Больше Рэн за происходящим на палубе не следил, потому что его снова захлестнула волна, едва не утянув за собой. Вода была повсюду: на борту, за бортом, в воздухе, в небе, на суше казавшийся большим корабль швыряло из стороны в сторону, точно былинку. Судорожно вцепившись в канат, пуэри в смятении подумал, что более наглядной демонстрации мощи стихии нельзя и представить. Она властвовала здесь безраздельно, величественная, могучая, бессмертная. Рэн словно наяву увидел, как их корабль маленькой точкой перемещается по необозримому простору моря, способному поглотить горстку наглецов в один миг, постепенно подчиняющие себе природу люди оказались здесь беззащитнее котят и могли уповать лишь на то, что стихия не станет карать их за вторжение.

Однако весь страх пуэри показался ему ничтожным, когда почти над самым его ухом один из пиратов надрывно завопил:

— ЛЕВИАФАН!!!

Взгляд Рэна сам собой метнулся туда, куда указывал выпучивший глаза мужчина. Там, за пеленой ливня, он увидел нечто, чему не мог дать описания. Несколько изгибов непроницаемой черноты, лентой вьющейся меж неспокойных поверхностей моря и туч. Оно двигалось, плохо различимое из-за расстояния, но даже на таком отдалении змей казался настоящим колоссом. Вот чёрная лента окунулась в море одним концом и начала втягиваться туда, как раз в этот миг неподалёку сверкнула молния, на краткий миг придав титанической фигуре объём — и Рэн зажмурился от ужаса. В воздухе пронёсся отдалённый рокот, который пуэри принял за раскат грома, но когда он открыл глаза, левиафан уже исчез. Лишь море вокруг корабля стало похожим на молоко, покрывшись пеной от звука, который испустил змей под водой.

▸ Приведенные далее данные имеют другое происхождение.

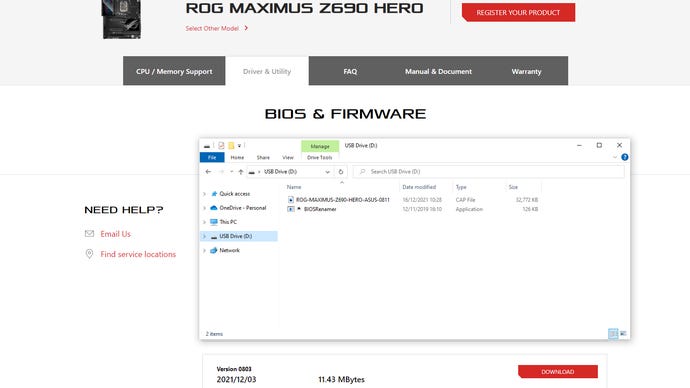Click the Explorer back arrow button
The width and height of the screenshot is (690, 388).
coord(208,172)
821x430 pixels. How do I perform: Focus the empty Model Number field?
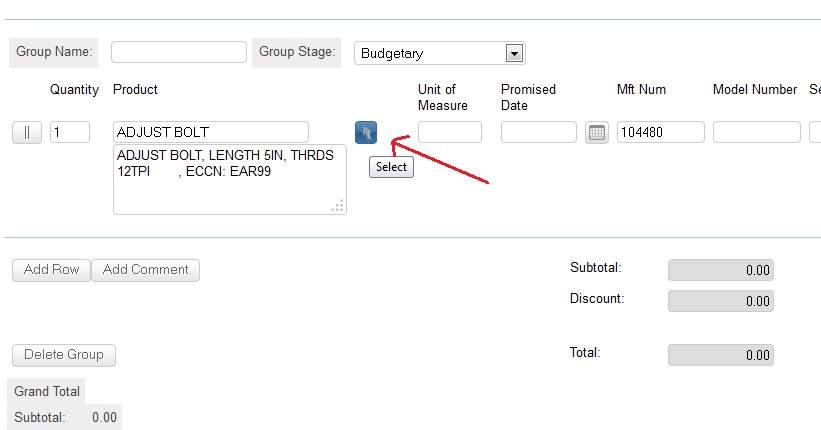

Он вынырнул в сотне саженей от «Спрута», подняв волну, которая, докатившись до корабля, едва снова его не перевернула. Чешуйчатое тело длиной в добрую версту взмыло вверх, изгибаясь, свиваясь в кольца — словно гигантское чёрное кружево сплеталось в воздухе. Миллионы чешуек поблёскивали от воды, облака брызг окутывали тело змея со всех сторон. Совсем скоро голова левиафана исчезла в тучах, а вслед за ней и всё его необъятное тело пропало в высоте, оставив в небе рваный след.